Problem details >> Pictures aside, write out the data exactly as it reads.

Collected data entries:
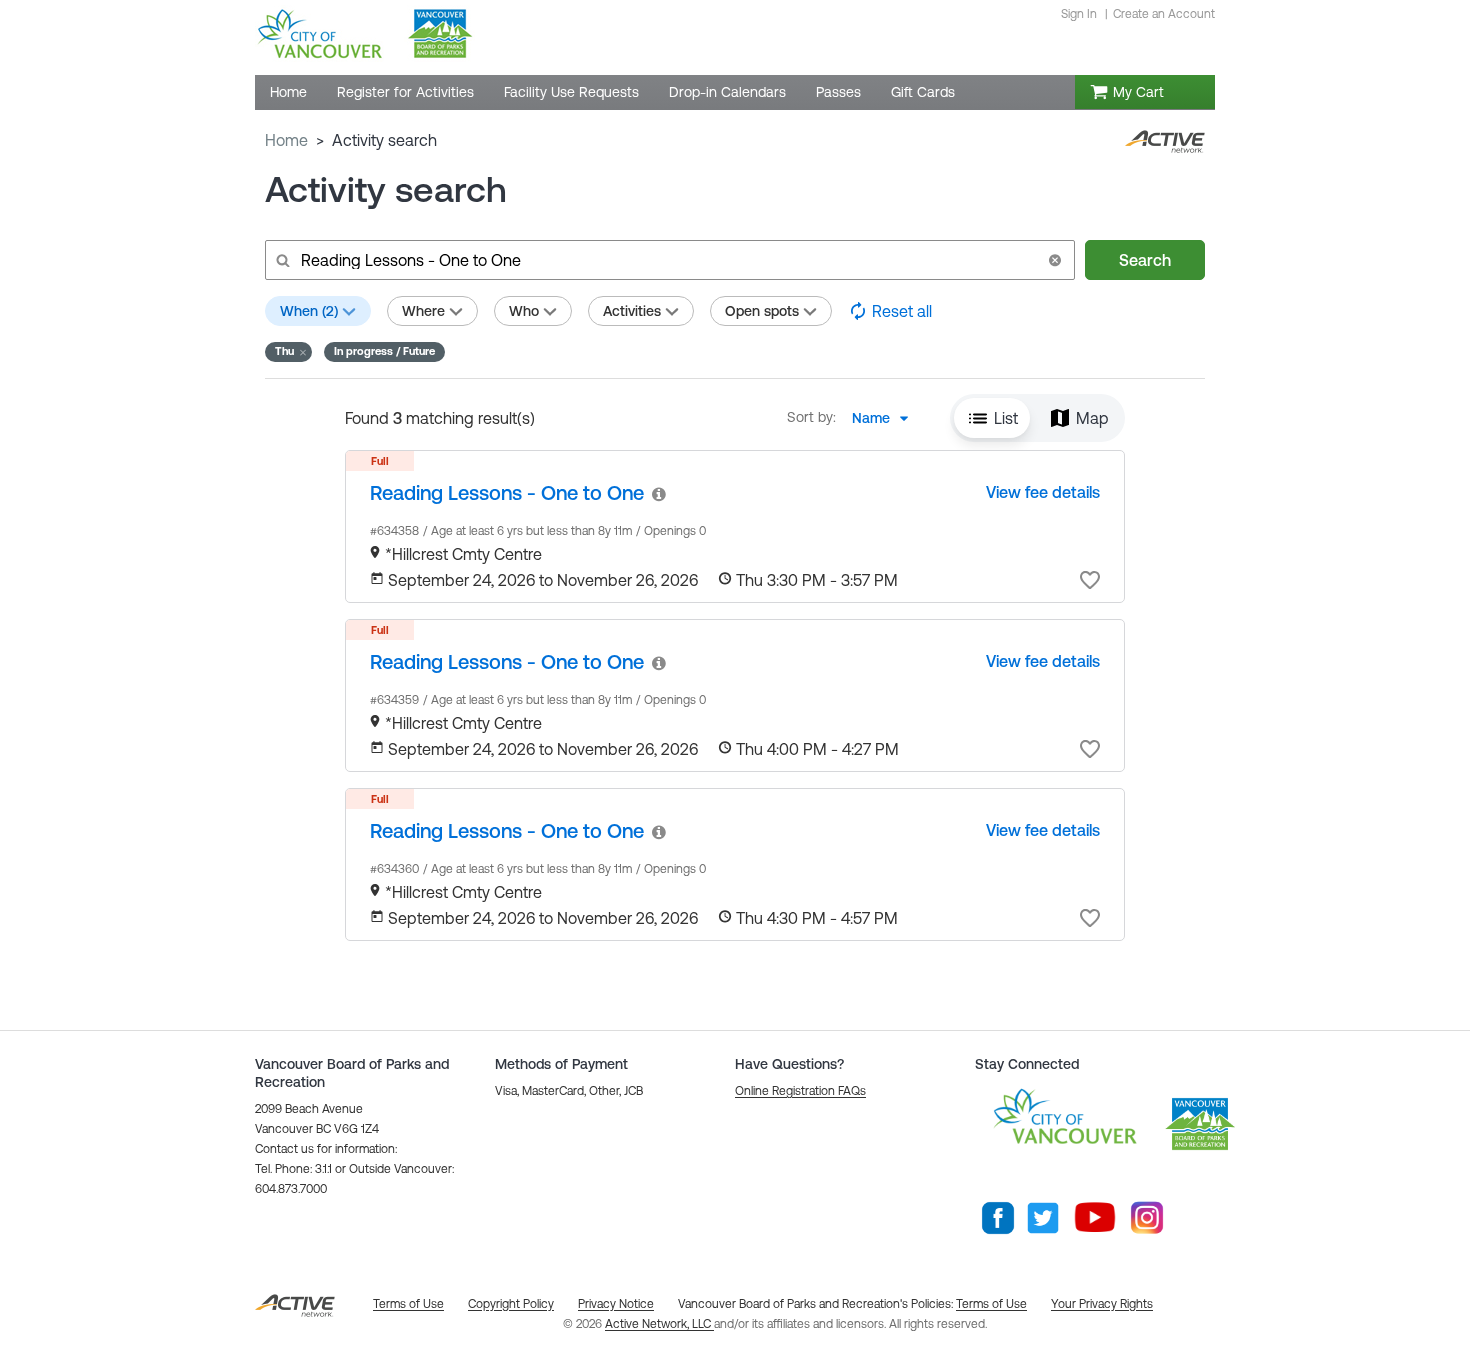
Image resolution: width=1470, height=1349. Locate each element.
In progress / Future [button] (384, 351)
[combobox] (886, 418)
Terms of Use (991, 1304)
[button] (1055, 260)
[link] (507, 492)
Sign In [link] (1079, 14)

Response to this task >>
Image resolution: width=1470, height=1349. Locate each element.
In progress / Future [button] (384, 351)
[combobox] (886, 418)
Terms of Use (991, 1304)
[button] (1055, 260)
[link] (507, 492)
Sign In [link] (1079, 14)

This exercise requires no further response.